In the Snelling case, DeAngelo faces one first-degree murder count with an enhancement for using a firearm, according to court records posted Monday.
Ward said that while authorities believe DeAngelo committed the Ransacker burglaries, his office filed charges only in cases where the statute of limitations hasn't run out.
A decision on whether to seek the death penalty still has not been made, and district attorneys from all five counties where DeAngelo faces murder charges _ including two in Sacramento _ still are working to decide on where best to hold a joint prosecution.
DeAngelo was a police officer in nearby Exeter at the time of the Ransacker crimes and later was an officer with the Auburn Police Department during the East Area Rapist crimes that struck Sacramento.
He was arrested in April at his Citrus Heights home by Sacramento sheriff's officials after investigators linked his DNA to murder and sexual assault scenes in Southern California. Outside of Sacramento, the suspect is better known as the Golden State Killer.
Ward and a Visalia police spokesman said in May following DeAngelo's arrest that the Snelling case was the only active Visalia Ransacker crime under review for possible charges, and Tulare County investigators have met with Sacramento investigators several times since DeAngelo's arrest.
Although the East Area Rapist/Golden State Killer suspect committed numerous sexual assaults, authorities say that was not a hallmark of the Ransacker crimes.
Instead, they say the only crimes of violence from that spree were the slaying of Snelling and a subsequent incident in which Visalia Detective William McGowen confronted a suspect at night while on stakeout.
That suspect fired a round that lodged in the detective's flashlight and he escaped, but McGowen later was able to provide a detailed composite of the man.
The detective has since died, but officials say they have used the composite and photos of DeAngelo from that period to go back and interview burglary witnesses.
"The science and the DNA played less of a role here than did good old fashioned police work," Ward said.

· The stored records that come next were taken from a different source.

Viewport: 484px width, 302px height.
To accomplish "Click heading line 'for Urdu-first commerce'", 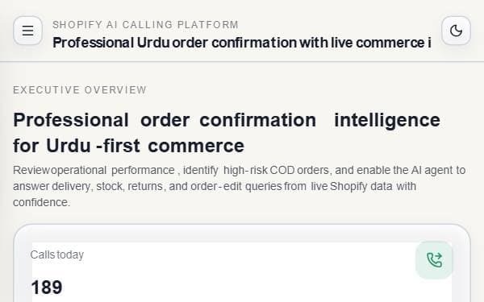I will [x=129, y=146].
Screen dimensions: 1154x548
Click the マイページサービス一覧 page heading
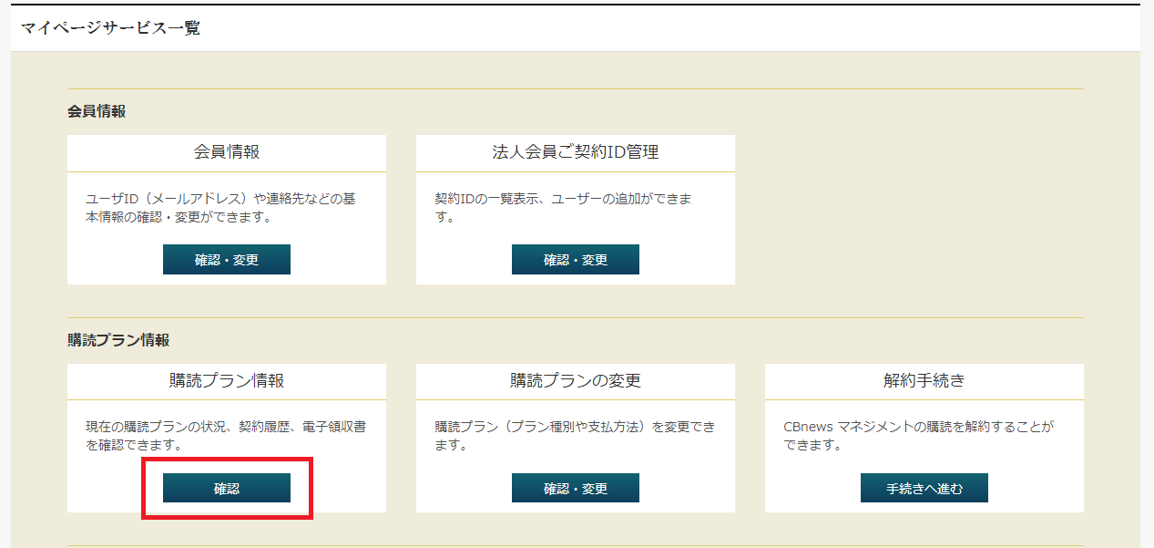click(110, 28)
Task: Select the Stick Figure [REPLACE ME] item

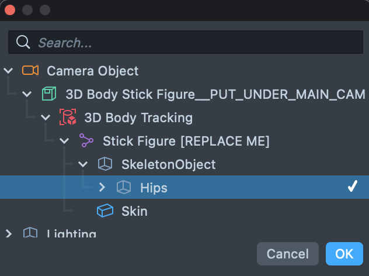Action: 186,141
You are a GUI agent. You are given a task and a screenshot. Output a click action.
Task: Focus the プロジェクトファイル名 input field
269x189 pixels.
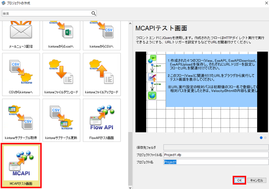click(216, 155)
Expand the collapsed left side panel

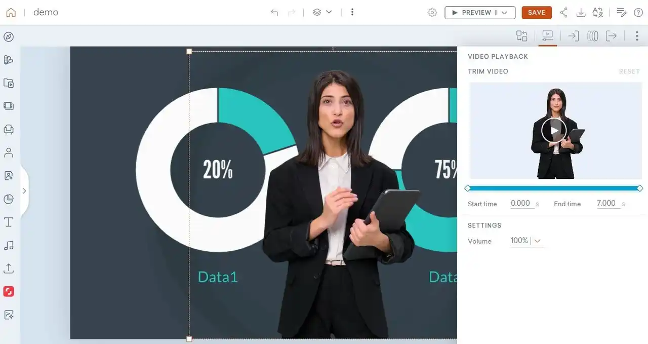pyautogui.click(x=24, y=191)
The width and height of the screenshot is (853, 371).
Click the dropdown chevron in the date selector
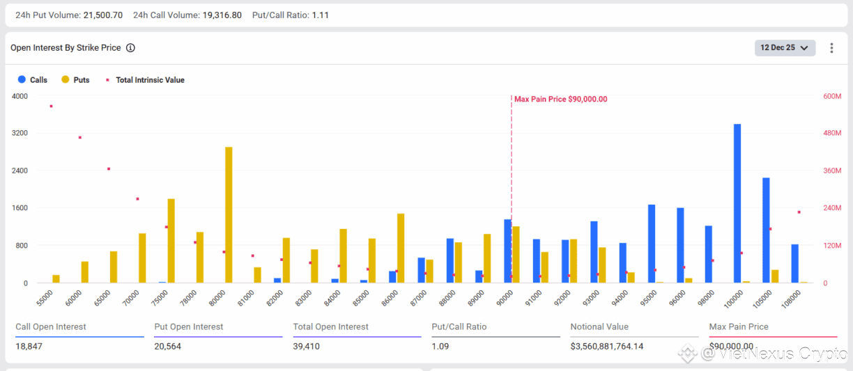[x=804, y=48]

Officials announced the latest charge at a news conference in Visalia, where they said the Ransacker case had remained open for more than four decades, with someone assigned to work it the entire time.
"This is a case that over 44 years has generated a lot of interest," Ward said. "It's become part of Visalia history."

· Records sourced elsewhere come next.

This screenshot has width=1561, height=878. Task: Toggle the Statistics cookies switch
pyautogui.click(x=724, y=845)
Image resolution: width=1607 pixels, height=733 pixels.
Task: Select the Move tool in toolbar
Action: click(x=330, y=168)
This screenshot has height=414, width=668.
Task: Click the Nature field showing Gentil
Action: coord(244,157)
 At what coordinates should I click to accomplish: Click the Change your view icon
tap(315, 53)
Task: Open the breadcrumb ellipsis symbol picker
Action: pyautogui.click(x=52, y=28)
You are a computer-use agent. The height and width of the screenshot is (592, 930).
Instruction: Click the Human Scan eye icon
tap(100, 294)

Sacramento County detectives, in their 123-page arrest warrant in April, linked DeAngelo to the yearlong series of break-ins in Visalia.
All of the residences were ransacked; many were in the neighborhoods surrounding the community college off Highway 198, marked by ditches and drainage canals. Several victims offered the same description: a stocky, light-complected white man with light brown or blond hair in his 20s or 30s with large hips and thick legs.
After Snelling was killed in the early hours of Sept. 11, 1975, the man police called the Ransacker stayed in Visalia and struck again, 11 days later, breaking into another home. Police increased their patrols and posted officers inside homes.
Police nearly caught him that December. McGowen was stationed in a garage next to one of the Ransacker's suspected targets and saw a masked man peering through a window in the neighboring backyard. The officer chased the man and drew his weapon.
Detectives in the Sacramento warrant say the man begged the officer not to hurt him in a voice the officer would describe as "juvenile and effeminate."
But the prowler fired a shot from a gun stowed in his jacket. The round was absorbed by the officer's flashlight, but knocked the officer backward. The prowler fled over a fence.
"This pattern of explosive violence followed by escape would repeat itself. This was the last time the Visalia Ransacker was seen in Visalia," the warrant read.